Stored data
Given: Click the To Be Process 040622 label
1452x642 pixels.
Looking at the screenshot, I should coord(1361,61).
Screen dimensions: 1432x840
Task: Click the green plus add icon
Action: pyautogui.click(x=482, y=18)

» What you need to do: The required result is an identical copy of the records above.

» Answer to this task:
Given: Click the To Be Process 040622 label
1452x642 pixels.
Looking at the screenshot, I should coord(1361,61).
Screen dimensions: 1432x840
Task: Click the green plus add icon
Action: pyautogui.click(x=482, y=18)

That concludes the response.